Diabetes induces bone deterioration, which leads to increased risk of fracture,
osteopenia, and
osteoporosis. Thus, diabetes-associated bone fragility has been recognized as a
diabetic complication. However, the pathophysiological effects of
hyperglycemia on bone turnover remain unclear. Literature evidence demonstrates that anti-diabetic medications increase the risk of fractures in individuals with
type 2 diabetes.
Scopoletin is a naturally occurring hydroxycoumarin potentially exhibiting anti-inflammatory and
antioxidant activities and ameliorating
insulin resistance as an anti-diabetic agent. However, little is known regarding the effects of
scopoletin on the impairment of bone remodeling that is caused by diabetes. The aim of this study was to identify that
scopoletin was capable of inhibiting the impairment of bone remodeling and turnover in a mouse model of
type 2 diabetes. Submicromolar
scopoletin accelerated the formation TRAP-positive multinucleated osteoclasts (40.0 vs. 105.1%) and actin ring structures impaired by 33 mM
glucose.
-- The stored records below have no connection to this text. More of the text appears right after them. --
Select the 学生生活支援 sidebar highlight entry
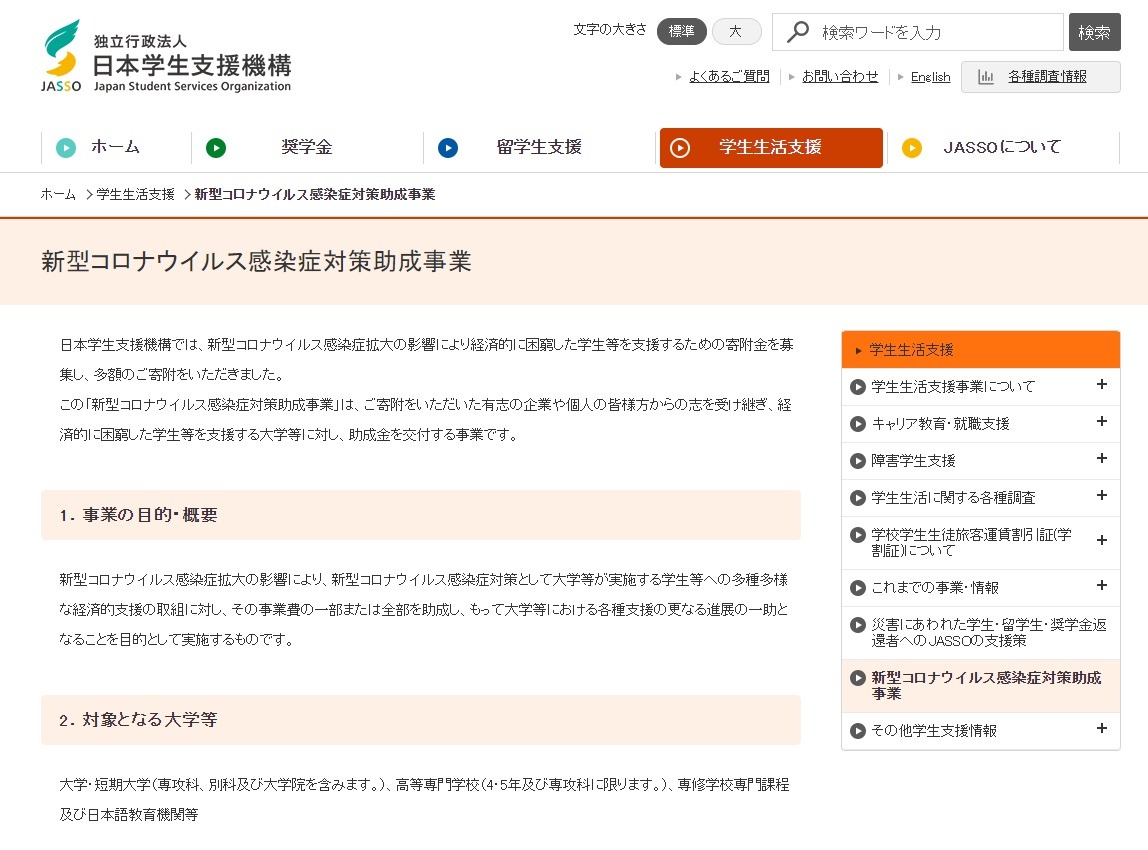Screen dimensions: 1148x850 pos(980,349)
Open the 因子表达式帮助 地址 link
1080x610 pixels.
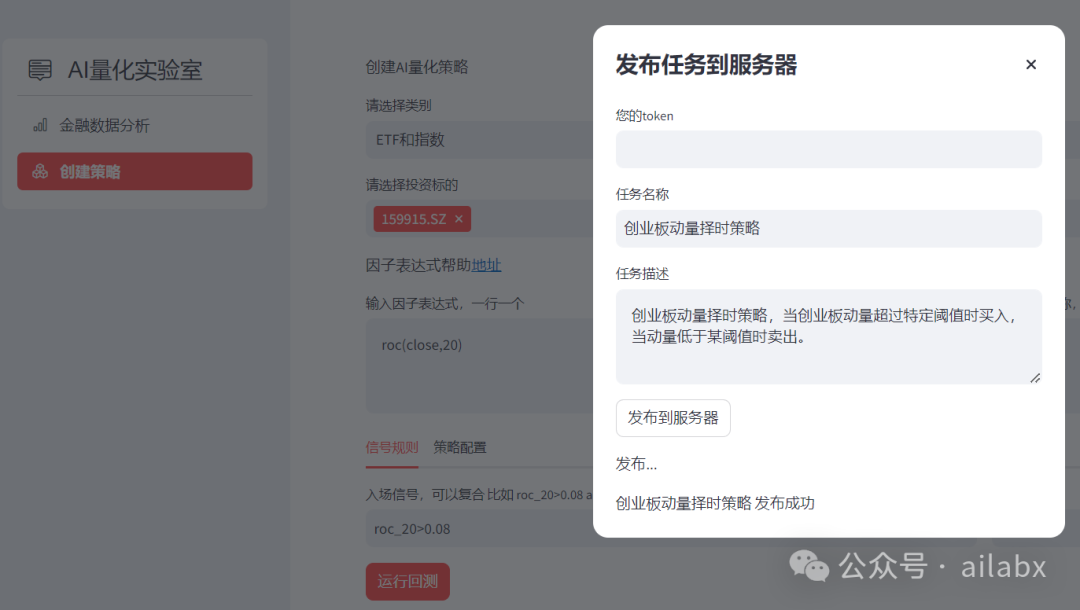487,265
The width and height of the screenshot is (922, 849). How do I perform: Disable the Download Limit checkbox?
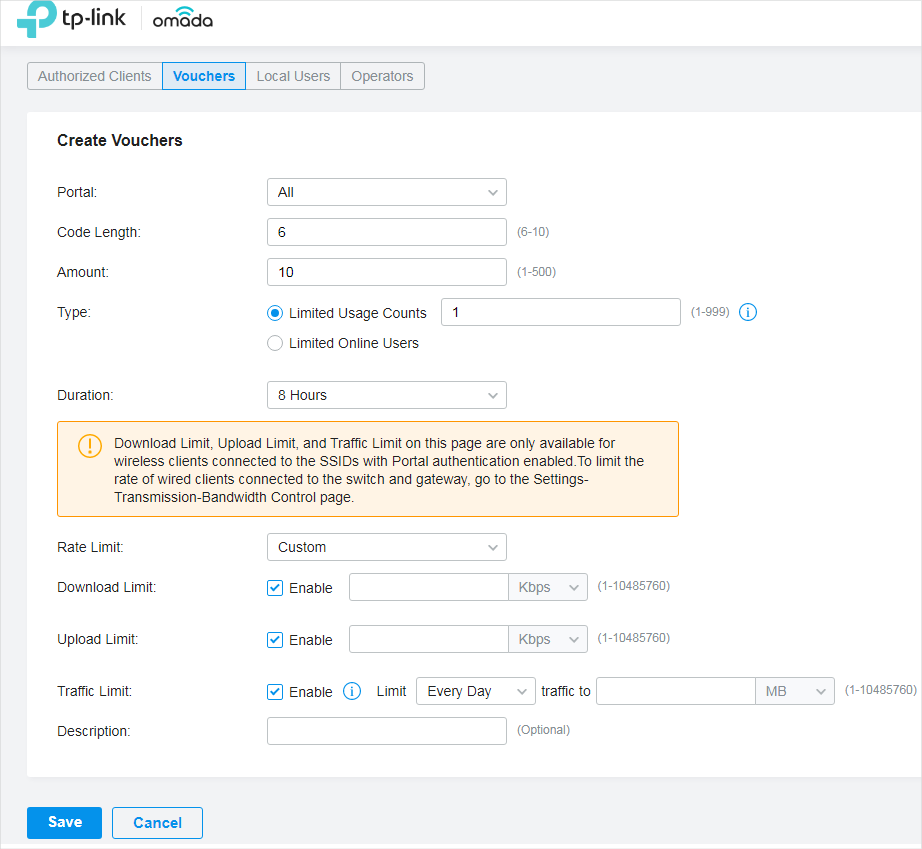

Further, 1-20 μM
scopoletin enhanced
bone resorption and the induction of matrix-degrading
enzymes in diabetic osteoclasts. The
oral administration of 10 mg/kg
scopoletin elevated serum RANKL/OPG ratio and
osteocalcin level reduced in db/db mice along with an increase in BMD by ~6-14%; however, it was not effective in lowering
blood glucose and
hemoglobin glycation. In addition, the supplementation of
scopoletin elevated the formation of trabecular bones and
collagen fibers in femoral epiphysis and metaphysis with a thicker epiphyseal plate and cortical bones. Furthermore, 1-20 μM
scopoletin enhanced ALP activity (4.39 vs. 7.02 nmol
p-nitrophenyl phosphate/min/mg
protein) and deposits of mineralized bone nodules in cultured osteoblasts reduced by 33 mM
glucose. The treatment of diabetic osteoblasts with
scopoletin stimulated the cellular induction of BMP-2 and
osteopontin and Runx2 transcription. Accordingly, the administration of
scopoletin protected mice from
type 2 diabetes-associated bone loss through boosting bone remodeling via the robust induction of bone turnover markers of both osteoclasts and osteoblasts. These findings suggest that
scopoletin could be a potential osteoprotective agent for the treatment of diabetes-associated bone loss and fractures.